Tennessee Gov. Bill Lee says executions carried out under his watch are 'the most difficult days of the year'

Tennessee Gov. Bill Lee visited Alcoa High School's mechatronics lab Friday morning Dec. 6, 2019. (Tom Sherlin/The Daily Times via AP)
Tennessee Gov. Bill Lee visited Alcoa High School's mechatronics lab Friday morning Dec. 6, 2019. (Tom Sherlin/The Daily Times via AP)

NASHVILLE - During his first year as Tennessee's governor, businessman Bill Lee said the three executions carried out under his watch were the toughest things he had to deal with.

"Those days are the most difficult days of the year for me as governor," Lee said of overseeing the carrying out of death sentences.

The most recent execution involved the Dec. 5 death by electric chair of 53-year-old Lee Hall of Chattanooga for the 1991 murder of his girlfriend, Traci Crozier.

"It's very sobering, and somber and difficult," Lee, a businessman, said in a wide-ranging Times Free Press interview Thursday as he nears his first-year anniversary of being sworn in last January as governor.

A religious conservative, Lee said "I treat each case uniquely. I spend weeks prior to those days evaluating the case and taking in all the information that's available to me. And it's a really difficult decision. And it turns out to be a really difficult day."

On the day of an execution, Lee said, he and his wife, Maria, "and a small group of friends gather together. I spend the day alone on those days. I don't work generally, most of the time on those days."

Asked what he does as an execution looms and when he gets word from Department of Correction officials that the execution has occurred, the governor said "we pray and we spend time quietly together through that period."

The governor was reluctant to say what he prays about, saying, "No, that would be private. We just pray."

A day before the execution, courts as well as Lee declined to stay the execution, with the governor saying at the time that "the justice system has extensively reviewed Lee Hall's case over the course of almost 30 years, including additional review and rulings by the Tennessee Supreme Court yesterday and today. The judgment and sentence stand based on these rulings, and I will not intervene in this case."

Tennessee allows inmates to choose to die through lethal injection or electrocution.
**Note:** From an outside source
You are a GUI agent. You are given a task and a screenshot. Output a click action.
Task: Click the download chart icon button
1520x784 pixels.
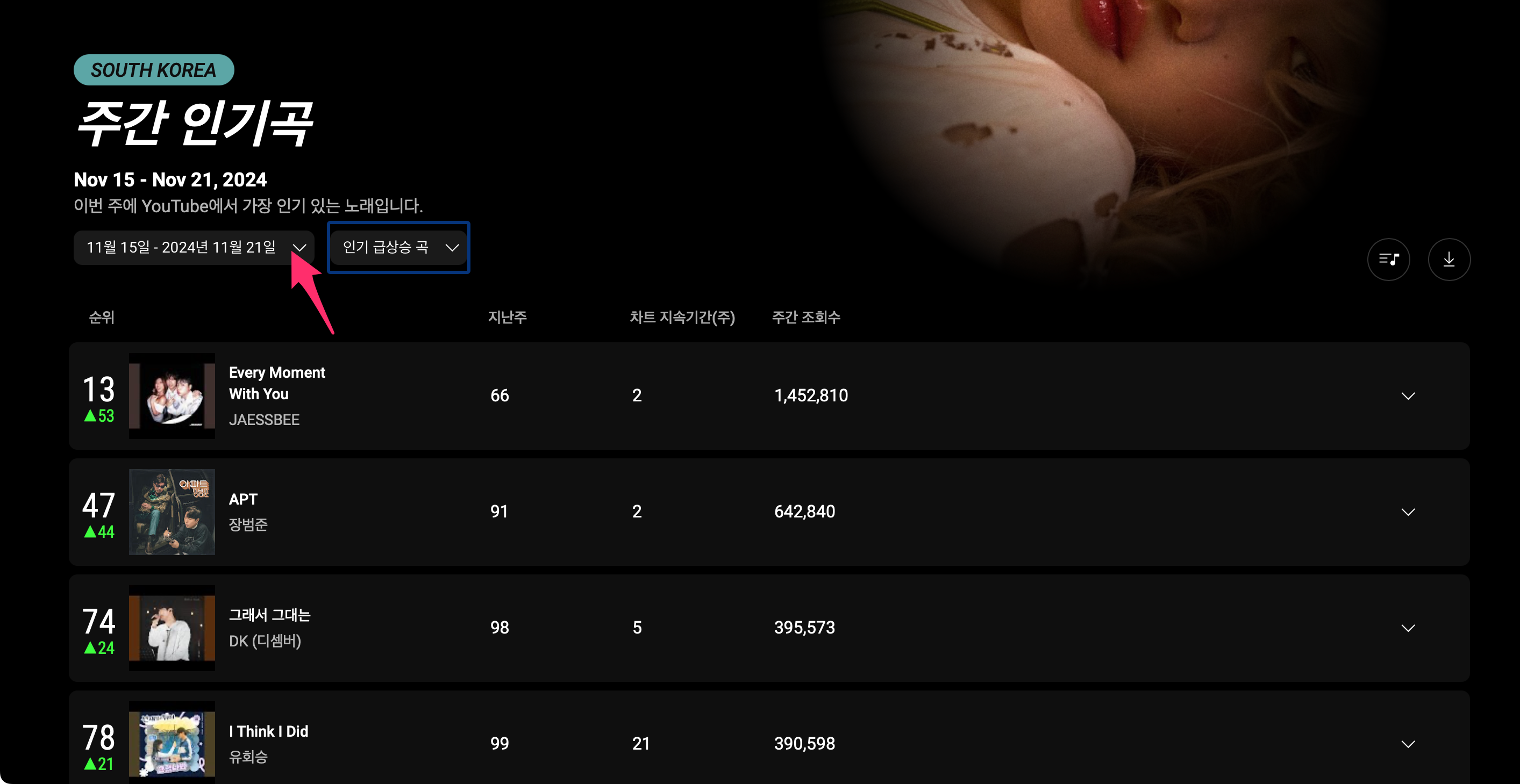pyautogui.click(x=1448, y=259)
Hall chose the electric chair. A group of death penalty opponents gathered in a nearby field and held their own prayer vigil for Hall, who was the sixth Tennessee Death Row inmate executed in the past 16 months, The Nashville Scene reported.

Nearby in a separate area, five people stood with a large picture of Crozier.

During Hall's execution, there were reports from some onlookers that they saw a trail of vapor around the inmate's head, The Tennessean reported.

Asked about that week by reporters, Lee said "that particular inmate's desire was to ... his choice as to what type of execution ... he made that choice. And they carried that out professionally, and I trusted that process was done well."

The governor can expect more tough days ahead. Two more executions are set for 2020 as Tennessee Attorney General Herbert Slatery presses courts to take final action in longstanding death penalty cases at a time when the number of executions is falling in the U.S.

And in September, Slatery asked courts to set executions for nine additional Death Row inmates, including another Chattanooga man, Harold Wayne Nichols, who was convicted in the 1988 rape and murder of Karen Pulley in her Chattanooga home.